If Sorkin hadn't been broke, alone and stuck in an apartment with no entertainment besides a typewriter, we may never have experienced some of the greatest scenes of stage and screen.
Aaron Sorkin's track record on TV and in the movies speaks for itself, and so when he joined Kerri Craddock, TIFF's Director of Programming, for an hour-long master class about his long career, there was a full house in Toronto. Watch the whole thing here, or read three of the most interesting and useful points he shared below.
"If the only thing holding me back is the speed at which I type, then it's going well."
1. Do away with unnecessary stuff
Before A Few Good Men was a movie, it was Sorkin's first play.

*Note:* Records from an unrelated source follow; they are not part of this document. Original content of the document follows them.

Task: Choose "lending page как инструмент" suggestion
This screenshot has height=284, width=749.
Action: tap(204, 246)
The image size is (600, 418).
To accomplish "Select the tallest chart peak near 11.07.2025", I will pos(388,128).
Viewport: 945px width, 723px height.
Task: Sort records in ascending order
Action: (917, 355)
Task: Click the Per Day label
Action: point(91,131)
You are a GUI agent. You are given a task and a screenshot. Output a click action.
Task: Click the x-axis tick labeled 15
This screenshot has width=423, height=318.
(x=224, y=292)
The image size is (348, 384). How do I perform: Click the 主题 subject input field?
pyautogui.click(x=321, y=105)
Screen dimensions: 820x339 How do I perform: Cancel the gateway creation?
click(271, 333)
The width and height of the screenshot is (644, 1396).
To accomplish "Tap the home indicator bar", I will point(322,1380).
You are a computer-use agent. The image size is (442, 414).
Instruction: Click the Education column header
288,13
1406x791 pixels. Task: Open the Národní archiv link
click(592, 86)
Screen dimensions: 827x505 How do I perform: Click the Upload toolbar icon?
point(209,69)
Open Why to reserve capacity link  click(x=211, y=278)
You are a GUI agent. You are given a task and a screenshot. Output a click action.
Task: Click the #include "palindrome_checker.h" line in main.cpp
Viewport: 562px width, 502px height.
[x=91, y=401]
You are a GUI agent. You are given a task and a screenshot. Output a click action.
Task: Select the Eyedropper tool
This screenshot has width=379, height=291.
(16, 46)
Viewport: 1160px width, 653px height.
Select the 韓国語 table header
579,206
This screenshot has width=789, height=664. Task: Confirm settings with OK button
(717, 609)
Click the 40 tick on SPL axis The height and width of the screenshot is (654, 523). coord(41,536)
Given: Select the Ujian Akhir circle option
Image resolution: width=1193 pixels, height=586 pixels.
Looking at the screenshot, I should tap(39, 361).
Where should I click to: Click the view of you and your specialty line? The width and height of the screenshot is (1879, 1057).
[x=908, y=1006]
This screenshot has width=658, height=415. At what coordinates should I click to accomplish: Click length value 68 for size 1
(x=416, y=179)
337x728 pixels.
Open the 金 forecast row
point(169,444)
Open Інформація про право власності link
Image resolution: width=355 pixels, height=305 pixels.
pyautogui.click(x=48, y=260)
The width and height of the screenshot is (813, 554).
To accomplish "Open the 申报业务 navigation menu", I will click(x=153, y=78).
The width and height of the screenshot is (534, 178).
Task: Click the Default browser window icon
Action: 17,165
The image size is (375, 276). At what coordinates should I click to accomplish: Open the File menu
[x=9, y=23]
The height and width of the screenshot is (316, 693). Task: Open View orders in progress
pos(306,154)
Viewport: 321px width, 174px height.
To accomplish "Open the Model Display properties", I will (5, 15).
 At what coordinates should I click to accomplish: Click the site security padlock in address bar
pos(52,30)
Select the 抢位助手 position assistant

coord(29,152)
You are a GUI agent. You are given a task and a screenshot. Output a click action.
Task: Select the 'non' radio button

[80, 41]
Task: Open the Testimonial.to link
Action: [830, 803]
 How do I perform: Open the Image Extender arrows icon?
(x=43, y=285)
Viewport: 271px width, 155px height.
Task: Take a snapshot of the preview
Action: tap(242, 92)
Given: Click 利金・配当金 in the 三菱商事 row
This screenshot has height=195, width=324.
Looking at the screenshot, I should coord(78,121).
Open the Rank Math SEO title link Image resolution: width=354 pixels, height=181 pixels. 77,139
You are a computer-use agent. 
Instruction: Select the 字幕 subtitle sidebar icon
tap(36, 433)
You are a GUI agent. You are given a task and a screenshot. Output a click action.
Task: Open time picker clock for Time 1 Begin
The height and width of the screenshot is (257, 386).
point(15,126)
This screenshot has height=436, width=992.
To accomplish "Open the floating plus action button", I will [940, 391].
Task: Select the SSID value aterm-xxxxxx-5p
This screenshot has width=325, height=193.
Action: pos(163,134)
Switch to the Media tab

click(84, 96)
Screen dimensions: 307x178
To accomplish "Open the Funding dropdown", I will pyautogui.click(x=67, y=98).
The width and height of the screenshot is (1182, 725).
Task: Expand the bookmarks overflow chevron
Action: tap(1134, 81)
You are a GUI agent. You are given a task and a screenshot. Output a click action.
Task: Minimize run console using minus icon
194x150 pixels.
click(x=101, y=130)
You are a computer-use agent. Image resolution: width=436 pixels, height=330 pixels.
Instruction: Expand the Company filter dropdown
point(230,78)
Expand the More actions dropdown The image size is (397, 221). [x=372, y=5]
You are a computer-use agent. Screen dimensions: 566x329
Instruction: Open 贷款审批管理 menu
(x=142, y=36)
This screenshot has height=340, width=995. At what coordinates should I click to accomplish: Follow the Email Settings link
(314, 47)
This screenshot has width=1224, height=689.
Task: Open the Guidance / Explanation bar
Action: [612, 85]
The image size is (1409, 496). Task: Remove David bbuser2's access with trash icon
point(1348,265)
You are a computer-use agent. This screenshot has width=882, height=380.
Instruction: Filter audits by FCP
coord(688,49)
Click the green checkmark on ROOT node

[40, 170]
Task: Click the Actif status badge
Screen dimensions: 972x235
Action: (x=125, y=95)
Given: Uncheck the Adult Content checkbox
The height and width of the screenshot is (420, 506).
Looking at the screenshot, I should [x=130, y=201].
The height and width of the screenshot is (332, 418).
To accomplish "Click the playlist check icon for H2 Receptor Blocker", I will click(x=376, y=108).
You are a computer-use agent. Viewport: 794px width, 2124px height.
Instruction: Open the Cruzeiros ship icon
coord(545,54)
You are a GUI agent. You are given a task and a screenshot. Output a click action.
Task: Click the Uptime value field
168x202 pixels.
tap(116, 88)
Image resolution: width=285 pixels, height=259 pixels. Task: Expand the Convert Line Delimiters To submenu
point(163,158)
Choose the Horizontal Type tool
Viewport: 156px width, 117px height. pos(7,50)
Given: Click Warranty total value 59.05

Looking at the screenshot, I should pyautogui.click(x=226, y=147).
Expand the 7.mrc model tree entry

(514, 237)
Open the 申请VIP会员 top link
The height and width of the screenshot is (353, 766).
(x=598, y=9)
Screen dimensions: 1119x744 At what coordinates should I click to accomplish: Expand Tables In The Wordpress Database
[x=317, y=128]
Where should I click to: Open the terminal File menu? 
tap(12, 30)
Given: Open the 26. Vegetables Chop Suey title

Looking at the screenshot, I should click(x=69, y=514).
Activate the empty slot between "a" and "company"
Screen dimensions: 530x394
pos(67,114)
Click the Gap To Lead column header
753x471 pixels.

The rights were acquired quickly, and he was brought on to adapt the work into a screenplay, though, as he recounted, "I'd never written a screenplay, I'd never read a screenplay." Though he loved movies, he was ignorant of screenplays and so, "I went to...a book shop and I found a screenplay formatting book...after about three days, I threw it out the window because I was thinking, this just can't be right."
Sorkin recalled that in the days before Final Draft screenwriting software, there was very little in the way of screenplay instruction, and so he got a copy of William Goldman's Adventures in the Screen Trade, which helped to orient him (Goldman later become a mentor for Sorkin), and then he read the scripts that the studio sent over, knowing he was working on his first screenplay assignment. Sorkin explained, "A lot of screenplays...we don't write things that are meant to be read, we write things that are meant to be performed."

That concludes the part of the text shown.